Gallerie, associazioni, fondazioni: Venezia rimane ancora una città in fermento?
«Venezia ha dovuto rinnovarsi in ogni secolo della sua storia. Il prezzo di non guardare al futuro sarebbe stata la distruzione del suo abitato, aggredito dall’acqua salata. Per questo è sempre cresciuta su se stessa, ha per tempo attirato il meglio di tutti gli stili architettonici e ha inventato un suo modo di affiancare l’antico al nuovo. Insomma è una città abituata alle avanguardie e al presente almeno da quando è nata. Da questo spirito, tutt’altro che passatista, è nata la Biennale con le sue mille ricadute. Grazie ad essa sono sorte in oltre un secolo molte istituzioni centrate sul contemporaneo. Non dimentichiamo che tre anni dopo la sua nascita, arriva anche la fondazione Bevilacqua La Masa. La biennale nasce nel 1895 come entità internazionale. Felicita Bevilacqua La Masa, sorella e moglie di due sciagurati di cui volle cancellare la pessima reputazione e innalzare il nome, da sola lascio’ Ca’ Pesaro alla città per consentire di vivere lavorare ed esporre agli artisti locali. “A profitto specie dei giovani artisti ai quali è spesso interdetto l’ingresso nelle grandi mostre” scrive nel suo testamento del 1898. Fondazione Cini, Peggy Guggenheim Collection, Pinault Foundation, Fondazione Prada, Stanze di Vetro, VAC… per nominarne solo alcune, sono realtà da comprendere in questo solco, come anche la Querini Stampalia, la Marciana, la Levi, l’Ateneo Veneto, la Venice International University, insieme a spazi meno paludati come la Serra dei Giardini o il Punch alla Giudecca. E tante altre; mai avremmo pensato di fare un corso di arti visive allo Iuav se qui non ci fosse stata Biennale, perché i docenti sono gli stessi artisti che passano da la’. I nostri studenti vorrebbero rimanere e ci provano. È un circolo virtuoso che continua ad alimentarsi. Anche Victoria Miro ha voluto aprire qui, dove ci sono gallerie piccole ma attive come Michela Rizzo, Alberta Pane, Ziva Krauss tra le altre. Se giriamo Venezia, oggi, troviamo 10 fondazioni nate negli ultimi 10 anni con denaro pubblico o privato, ma comunque straniero: dobbiamo essere molto grati al fatto che Venezia è ancora in grado di proporsi. Questo è un posto perfetto per farsi notare: se sei un magnate, da qualsiasi parte del mondo, vuoi venire qua».
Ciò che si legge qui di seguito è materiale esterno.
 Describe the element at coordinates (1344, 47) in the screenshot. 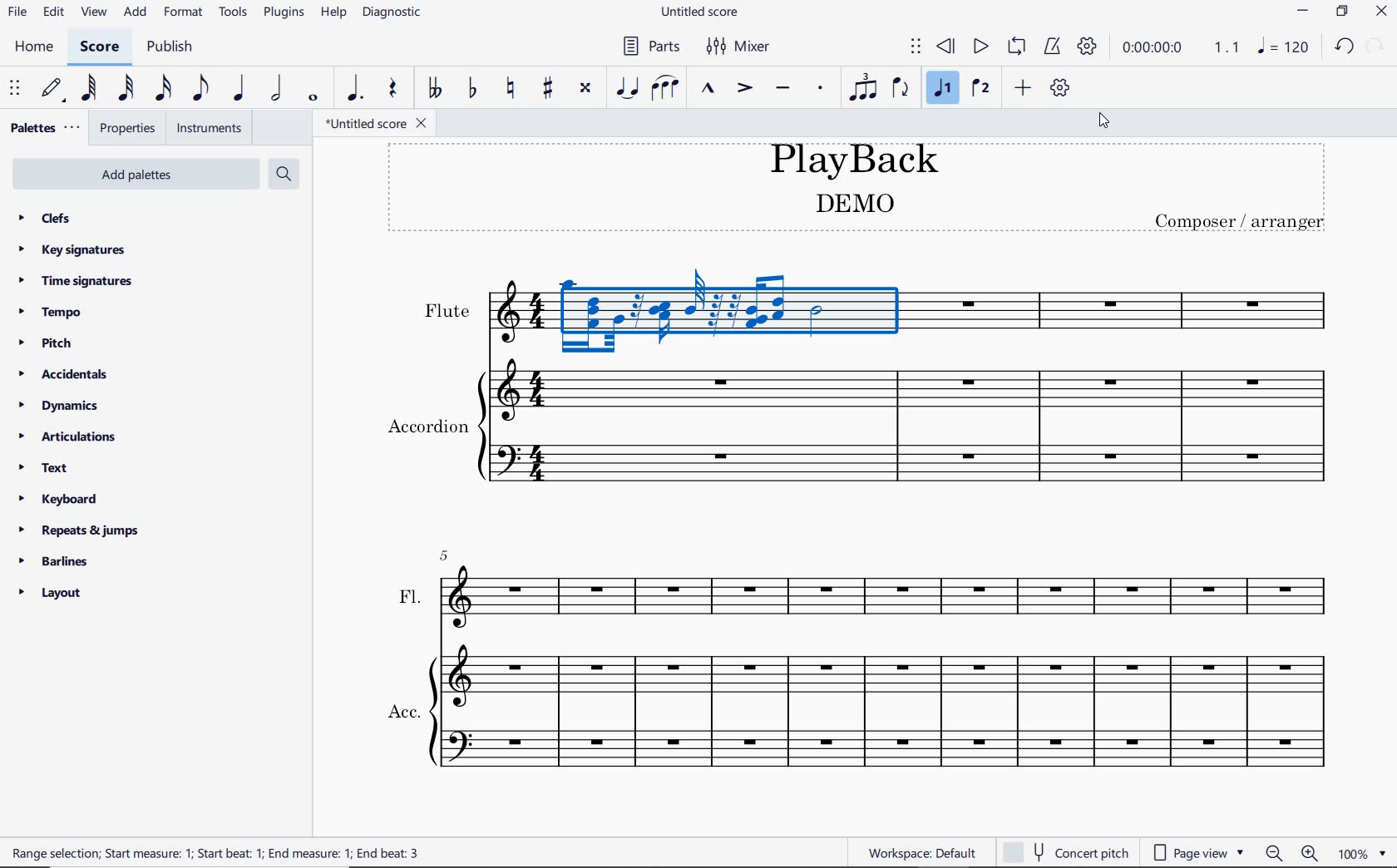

*Angela Vettese ha insegnato nelle accademie di Belle Arti di Milano, Venezia e Bergamo, all’Università Bocconi di Milano (2000-2007 e 2010-2013) e dal 2001 è direttore del Corso di laurea magistrale di arti visive e moda dell’università Iuav, di cui coordina lo spazio espositivo a Ca’ Tron. È stata presidente della Fondazione Bevilacqua La Masa (2002-2013), direttrice della Galleria Civica di Modena (2005-2008), direttrice della Fondazione Arnaldo Pomodoro a Milano (2008-2010), co-curatrice della Fondazione Antonio Ratti di Como (1995-2004), co-fondatrice del Premio Furla-Querini Stampalia, co-fondatrice del Festival dell’Arte Contemproanea a Faenza (2007-2011). Ha pubblicato saggi in cataloghi e libri internazionali tra cui Capire l’arte contemporanea (Allemandi, Torino, 1996/2006/2013/2018), Artisti si diventa (Carocci, Roma, 1998), Si fa con tutto (Laterza, Roma Bari, 2010 e 2012), Arte contemporanea tra mercato e nuovi linguaggi (Il Mulino, Bologna 2012 e 2017), Art as a Thinking Process (con Mara Ambrozic, Sternberg, Frankfurt 2013), Venezia Vive (il Mulino, Bologna 2017), in uscita Desiderio – Orange Marilyn di Andy Warhol (Il Mulino, Bologna 2019). Nel 2009 è stata presidente della giuria della Biennale di Venezia. Dal 1986 scrive per il supplemento „Domenica“ de Il Sole 24 Ore. Ha ricoperto la carica di assessore alle attività culturali e allo sviluppo del turismo per il Comune di Venezia dal 2013.